Management, meanwhile, has committed to a 25 percent rent credit for each day without gas or $30 a day, whichever is greater, for impacted residents. The credits will be reflected on the August rent bill. In the meantime, residents of 6 Peter Cooper Road have already had their key-cards reprogrammed so they can access the washers and driers at 7 and 8 Peter Cooper Road and 541 East 20th Street.
Asked what may have caused Con Ed to hit a line, Hayduk told Town & Village that the utility had looked at three different utility maps and believed the area was free of any lines.
A spokesperson for Con Ed, Robert McGee, told us, “We regret the accident caused by one of our contractors doing work on a project in the Peter Cooper/Stuyvesant complex. We are reviewing the matter to make sure similar incidents do not occur again. We are working closely with the building management to restore gas service safely.”

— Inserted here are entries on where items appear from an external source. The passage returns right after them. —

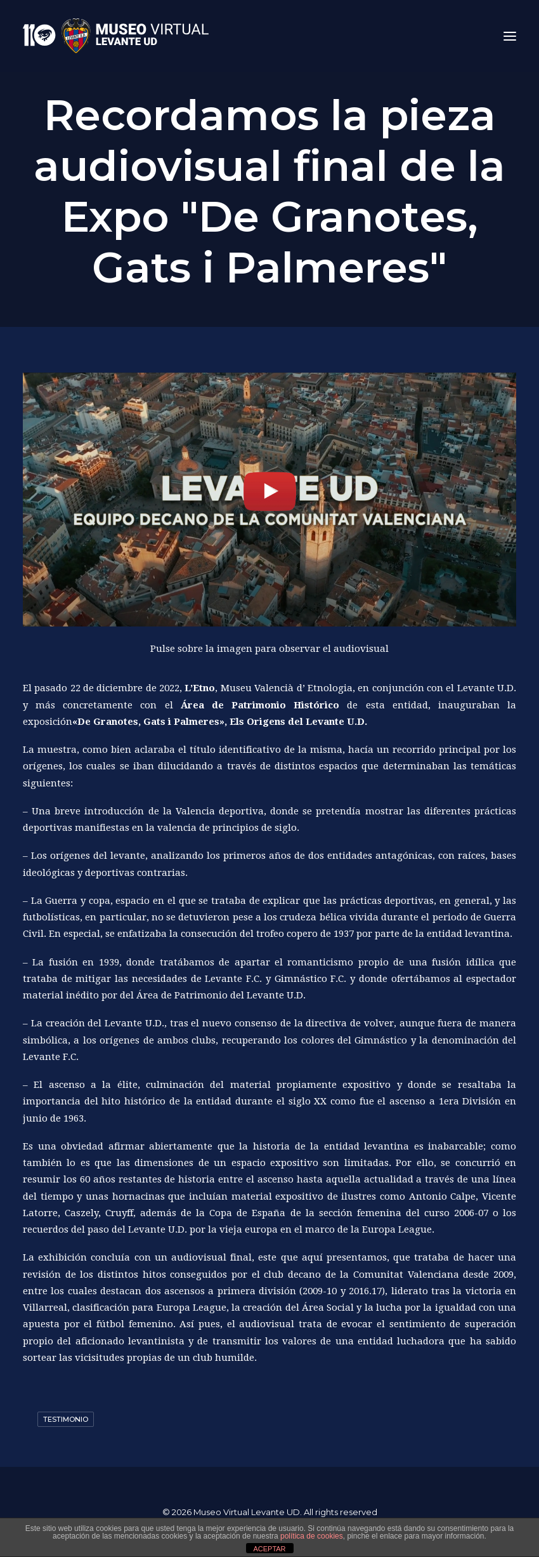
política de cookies (311, 1536)
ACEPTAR (269, 1549)
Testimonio (65, 1419)
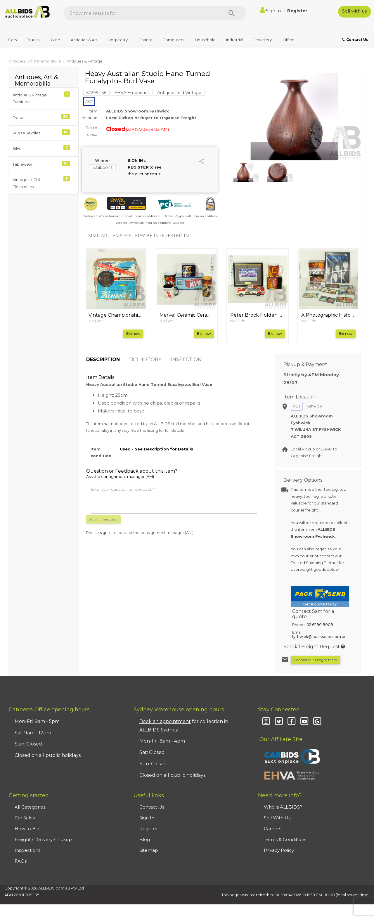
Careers (272, 828)
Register (297, 10)
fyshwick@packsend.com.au (319, 636)
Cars (12, 39)
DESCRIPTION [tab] (103, 359)
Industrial (234, 39)
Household (205, 39)
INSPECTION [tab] (186, 359)
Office (289, 39)
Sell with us (354, 11)
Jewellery (263, 39)
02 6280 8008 (320, 624)
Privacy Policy (279, 850)
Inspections (27, 850)
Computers (173, 39)
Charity (145, 39)
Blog (144, 839)
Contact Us (151, 807)
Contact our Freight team (315, 660)
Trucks (33, 39)
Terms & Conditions (285, 839)
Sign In (271, 10)
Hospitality (118, 39)
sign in (106, 532)
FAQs (21, 861)
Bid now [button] (133, 333)
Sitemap (148, 850)
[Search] (231, 13)
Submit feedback (103, 519)
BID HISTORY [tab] (145, 359)
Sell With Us (277, 818)
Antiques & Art (84, 39)
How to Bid (27, 828)
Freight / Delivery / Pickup (43, 839)
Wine (55, 39)
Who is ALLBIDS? (283, 807)
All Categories (30, 807)
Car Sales (25, 818)
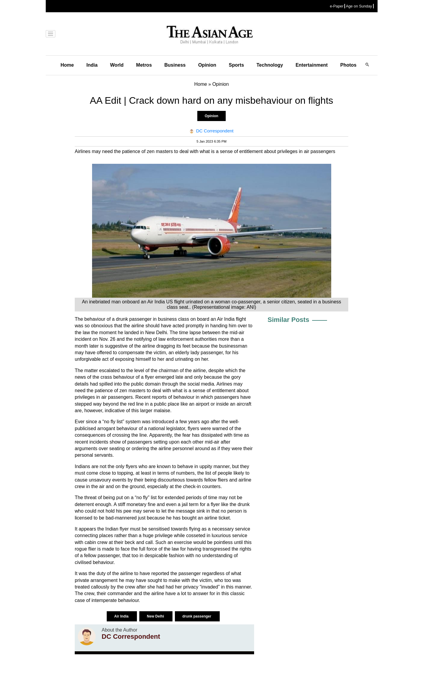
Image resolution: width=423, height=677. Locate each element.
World (116, 65)
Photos (348, 65)
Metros (144, 65)
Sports (236, 65)
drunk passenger (197, 616)
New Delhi (156, 616)
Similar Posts (288, 319)
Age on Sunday (359, 6)
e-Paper (336, 6)
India (91, 65)
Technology (269, 65)
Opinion (207, 65)
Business (175, 65)
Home (67, 65)
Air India (121, 616)
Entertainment (312, 65)
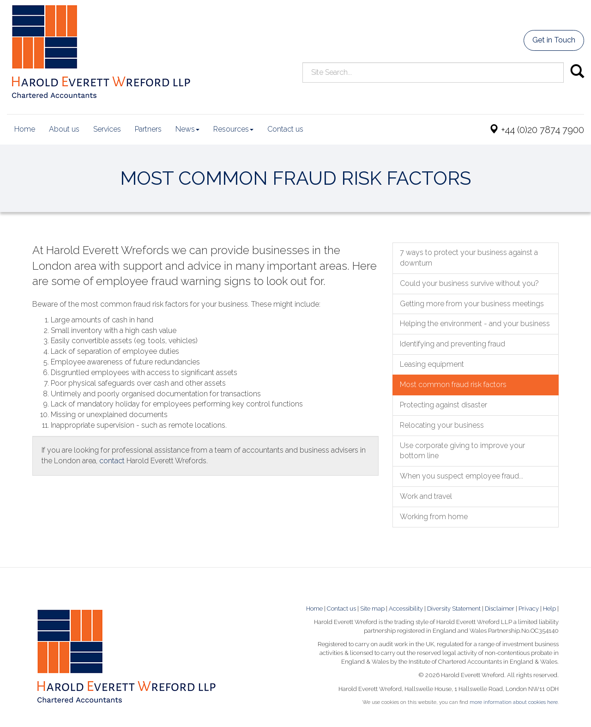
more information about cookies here (514, 702)
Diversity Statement (454, 608)
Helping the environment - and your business (475, 323)
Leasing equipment (432, 364)
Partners (148, 129)
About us (64, 129)
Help (549, 608)
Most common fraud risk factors (453, 384)
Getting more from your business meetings (472, 303)
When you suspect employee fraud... (461, 476)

He later said repairs to the pipe are expected to be made this week, but as for when gas is back on, this depends on the building’s plumbing passing the city’s safety certification indicating its pipes are ready to handle gas.
Susan Steinberg, president of the Stuyvesant Town-Peter Cooper Village Tenants Association, recalled how tenants in the same building went through the same thing after Superstorm Sandy, and were stuck without gas for weeks.
“It was painful then; it’s painful now,” said Steinberg. “It’s regrettable that Con Ed itself was not aware how close the new tar collection pit was to a utility line. Considering that there will be a total of 16 wells installed in the community, let’s hope they are carefully studying the locations of all their utility lines to avoid any additional incidences. It is good to see that management was proactive and did not have to be prodded to offer compensation to affected residents as CW Capital had been during Sandy.”
Drilling for the wells began on June 18. Their purpose is to collect any underground contaminants like tar that may have remained from the days when the property was home to a manufactured gas plant. The wells will be on site for the foreseeable future and Con Ed recently said there may be a few extra wells needed in addition to the initially planned 16.
The company has also said once the wells are installed they will be checked within two weeks of being placed and then quarterly or semi-annually, based on how much material they collect.